Nella mattina del 24 settembre 2024, la Corte d’appello di Milano ha riconosciuto un indennizzo di 48 mila e 800 euro per ingiusta detenzione a Pasquale Longarini, attuale giudice civile di Imperia, per aver trascorso 61 giorni agli arresti domiciliari da innocente nel 2017 con l’accusa di induzione indebita a dare o promettere utilità, rivelazione di segreto d’ufficio e favoreggiamento.

“La richiesta di ingiusta detenzione è stata riconosciuta in maniera importante e va dato merito a chi ha preso questo provvedimento: è una decisione coraggiosa”, commenta al Foglio l’avvocato Ascanio Donadio, che insieme alla collega Corinne Margueret ha assistito il magistrato negli ultimi anni. In base al criterio aritmetico stabilito per questi casi, ogni giorno di detenzione equivale a un 117 euro. L’importo stabilito per Longarini però “è stato moltiplicato per sette” spiega Donadio.
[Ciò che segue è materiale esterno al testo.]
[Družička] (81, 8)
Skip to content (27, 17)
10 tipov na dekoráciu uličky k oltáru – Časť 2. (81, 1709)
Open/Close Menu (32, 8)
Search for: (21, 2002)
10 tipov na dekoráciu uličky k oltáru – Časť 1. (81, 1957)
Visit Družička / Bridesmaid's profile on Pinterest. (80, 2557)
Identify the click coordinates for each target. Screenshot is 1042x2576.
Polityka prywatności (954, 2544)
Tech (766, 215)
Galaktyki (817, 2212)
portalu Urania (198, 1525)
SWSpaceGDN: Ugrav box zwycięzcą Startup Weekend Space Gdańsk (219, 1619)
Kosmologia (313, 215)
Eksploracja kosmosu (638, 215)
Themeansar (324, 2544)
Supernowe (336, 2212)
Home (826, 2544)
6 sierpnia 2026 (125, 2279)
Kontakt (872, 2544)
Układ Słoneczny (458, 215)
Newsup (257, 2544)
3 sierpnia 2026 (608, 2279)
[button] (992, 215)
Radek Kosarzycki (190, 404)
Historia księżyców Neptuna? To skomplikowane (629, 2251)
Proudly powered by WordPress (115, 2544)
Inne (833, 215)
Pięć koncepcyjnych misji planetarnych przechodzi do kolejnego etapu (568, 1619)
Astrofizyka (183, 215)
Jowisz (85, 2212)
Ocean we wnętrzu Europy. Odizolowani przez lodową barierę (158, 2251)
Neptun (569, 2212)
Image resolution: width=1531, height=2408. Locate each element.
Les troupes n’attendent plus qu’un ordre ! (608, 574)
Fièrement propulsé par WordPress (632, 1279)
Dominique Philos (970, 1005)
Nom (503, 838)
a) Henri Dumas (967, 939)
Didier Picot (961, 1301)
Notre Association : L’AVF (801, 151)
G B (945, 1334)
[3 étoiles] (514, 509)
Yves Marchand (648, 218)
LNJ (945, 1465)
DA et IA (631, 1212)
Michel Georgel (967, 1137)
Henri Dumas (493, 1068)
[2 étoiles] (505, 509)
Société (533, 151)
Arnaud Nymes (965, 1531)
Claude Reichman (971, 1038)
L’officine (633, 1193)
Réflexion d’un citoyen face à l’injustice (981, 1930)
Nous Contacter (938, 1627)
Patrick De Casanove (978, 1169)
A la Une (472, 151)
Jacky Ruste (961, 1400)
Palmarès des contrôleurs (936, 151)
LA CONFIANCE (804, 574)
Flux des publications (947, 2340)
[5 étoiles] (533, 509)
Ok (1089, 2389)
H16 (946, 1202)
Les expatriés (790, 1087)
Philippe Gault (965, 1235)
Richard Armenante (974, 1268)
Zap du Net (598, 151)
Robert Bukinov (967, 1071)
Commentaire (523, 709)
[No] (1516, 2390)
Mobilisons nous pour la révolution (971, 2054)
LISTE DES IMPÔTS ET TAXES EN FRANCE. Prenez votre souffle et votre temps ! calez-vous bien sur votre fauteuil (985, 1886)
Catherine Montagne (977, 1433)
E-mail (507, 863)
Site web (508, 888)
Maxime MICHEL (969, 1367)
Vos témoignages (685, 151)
La sentenza, dice l’avvocato, ha avuto il merito di affermare un principio che permette di riconoscere come indennizzo una cifra ben più alta di quella che risulterebbe dal calcolo aritmetico: “A fronte di un pregiudizio ulteriore (che deve essere dimostrato), è facoltà della Corte distaccarsi dal parametro matematico, che è orientativo”. I magistrati di Milano, nel ritenere la libertà di Longarini “ingiustamente compressa”, hanno infatti sottolineato che il procuratore abbia “tenuto comportamenti del tutto neutri, inidonei” a contribuire all’applicazione e al successivo mantenimento per 61 giorni della misura restrittiva.

“È una frase che rende merito” commentano i due legali, che sono riusciti dunque a dimostrare come Longarini abbia subìto “un danno di entità superiore a quello indennizzabile secondo il criterio aritmetico” proprio per via dell’importante discredito gettato sulla sua immagine pubblica di pm. Un’operazione, spiega l’avvocato, a cui i anche i media hanno contribuito: “La notizia dell’arresto di Longarini era stata diffusa dalle tv nazionali, ma anche internazionali“. Salvo poi dedicare molto meno spazio alla notizia dell’assoluzione.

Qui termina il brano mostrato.